One of my goals as a person is to live a life that is 100% authentic. When I communicate with someone I want them to hear my heart. Even if there are hundreds or thousands of teens in a room, I want to remove the barriers and connect with the heart of each individual. You may not speak to large groups of young people for a living, like I do, but I bet you want to be more effective at communicating with your own kids. Parents often ask me , “How do I connect with my teen that doesn’t want to tell me anything?” I believe the answer has a lot to do with being “real”.
Open and honest communication is something that we all desire but often, I find, that relationships are very shallow and don’t dare to dive below the surface, where real connection can happen. When I assess the most valuable relationships in my life, I realize that they all have one thing in common – we take the risk to be real. This simply means that we aren’t afraid to ask (or answer) the tough questions. We challenge, we hold each other accountable, and we love even when we don’t feel like it. Being real means stepping outside your comfort zone. Yes, it’s possible that you might get hurt, but to find significance in relationships, I truly believe that you have to take this step.
Often parents have close relationships with their kids when they’re young. All of sudden adolescence hits, your cute little boy/girl starts to become more independent, their voice deepens, and over time you feel like communication becomes more difficult. Things that used to become easy conversation topics no longer are interesting. As their age changes, so does the ease of conversation.

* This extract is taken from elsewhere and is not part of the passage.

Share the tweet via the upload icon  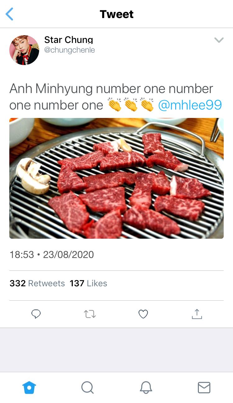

If you want your kids to be open and honest, work on communicating in a way that is real, vulnerable, and sometimes even a bit raw. I don’t suggest that you share something simply to expect that they will provide the same level of vulnerability. You first must create a fully safe space and recognize that their boundaries and level of comfortability may differ from yours. Often kids don’t share things with their parents either because they fear their parents reaction or because they feel like maybe they don’t measure up.
Potential Thoughts That Build Walls…
- If I share __________, my mom/dad will think less of me.
- My mom/dad would freak out if I told them that ______________.
- My mom/dad could never relate to __________________.
By understanding some thoughts that build walls, you can work hard to find ways to combat these thoughts and break these myths.
Potential Thoughts That Build Bridges…
- If I share ___________, my mom/dad will better understand me and where I’m coming from.
- My mom/dad might not be happy about _______________ but I know I could have a meaningful conversation with them about it.
- My mom/dad would do their best to understand what I’m going through and may have some good advice from their experiences.
Your teen is likely to base their thoughts on past experiences. After all past behavior is the best indicator of future behavior. Take some time over the next week to take the risk of being real. Share something that might help deepen your relationship with your teen and foster discussion. It may take time but your teen will likely take more to heart than what you realize.